=== SELECTED TEXT ===
--- START ---
I’m used to Judge Judy’s insensitivity, abrasive personality and absolute lack of understanding that her life is not typical for many of us; but this rude, insensitive statement totally threw me.
[Random rant related to the lack of understanding: In the case that is on right now, she just asked the defendant for his grandfather's phone number, and when he stated that his grandfather doesn't have a phone she said, "I don't believe you. EVERYONE has a phone." No, Ma'am, everyone DOESN'T have a phone . . . I don't. My husband has one, but we frequently don't have service on it because we didn't have money to buy minutes. I haven't had a telephone since 2008, and for almost a year my husband didn't have one either. There are also quite a few people who don't have bank accounts, because they don't have any money to put in them. The only reason I have one is because direct deposit is easier than trying to find someone to cash a check these days. (Bank accounts don't make a lot of sense when the money is gone the day after the check is deposited, especially if the company you work for doesn't offer direct deposit and you have to pay "service fees". Why would I be willing to pay someone to take my money and give it back to me when I can just keep it in the first place?)]
So, anyway, back to the point of this post; which is supposed to be the general ignorance of the “able” population about what disability is, and what someone who is labeled “disabled” is actually able to do (and not able to do.) [And, by the way, that label is incorrect as well. We are not disabled, we have a disability or combination of disabilities.]
According to the UN definition, a disability is:
Any restriction or lack (resulting from an impairment) of ability to perform an activity in the manner or within the range considered normal for a human being.
--- END ---
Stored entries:
--- START ---
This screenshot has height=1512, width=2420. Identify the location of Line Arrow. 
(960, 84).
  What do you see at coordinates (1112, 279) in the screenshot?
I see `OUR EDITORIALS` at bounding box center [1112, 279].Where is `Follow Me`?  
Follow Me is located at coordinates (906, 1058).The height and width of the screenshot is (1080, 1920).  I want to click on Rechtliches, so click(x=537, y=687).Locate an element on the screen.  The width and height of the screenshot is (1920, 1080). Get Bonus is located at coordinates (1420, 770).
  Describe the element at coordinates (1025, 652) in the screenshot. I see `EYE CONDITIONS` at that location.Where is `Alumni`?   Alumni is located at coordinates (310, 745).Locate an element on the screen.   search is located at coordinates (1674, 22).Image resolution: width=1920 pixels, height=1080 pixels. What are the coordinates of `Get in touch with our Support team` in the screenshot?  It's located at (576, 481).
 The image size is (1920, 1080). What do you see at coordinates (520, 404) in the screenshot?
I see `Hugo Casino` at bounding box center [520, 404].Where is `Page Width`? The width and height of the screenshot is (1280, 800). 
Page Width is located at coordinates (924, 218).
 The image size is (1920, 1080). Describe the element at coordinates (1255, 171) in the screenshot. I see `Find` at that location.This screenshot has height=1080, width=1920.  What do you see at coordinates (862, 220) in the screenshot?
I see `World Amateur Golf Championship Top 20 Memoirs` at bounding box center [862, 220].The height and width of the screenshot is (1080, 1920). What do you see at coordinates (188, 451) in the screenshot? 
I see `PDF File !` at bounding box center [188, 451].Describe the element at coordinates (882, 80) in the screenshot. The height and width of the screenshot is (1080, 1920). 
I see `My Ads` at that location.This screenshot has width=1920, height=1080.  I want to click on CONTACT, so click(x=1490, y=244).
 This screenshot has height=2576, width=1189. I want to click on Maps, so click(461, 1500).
--- END ---
=== EXERCISE REQUIREMENTS ===
A – Translate this sentence from the blog post on disability into Spanish: "We are not disabled, we have a disability or combination of disabilities."
B – Transcribe the passage of the blog post on disability starting at "I’m used to" and ending at "totally threw me.".
The stored entries have no connection to the blog post.

=== TASK-BY-TASK RESULTS ===
A – No somos discapacitados, tenemos una discapacidad o una combinación de discapacidades.

B –
I’m used to Judge Judy’s insensitivity, abrasive personality and absolute lack of understanding that her life is not typical for many of us; but this rude, insensitive statement totally threw me.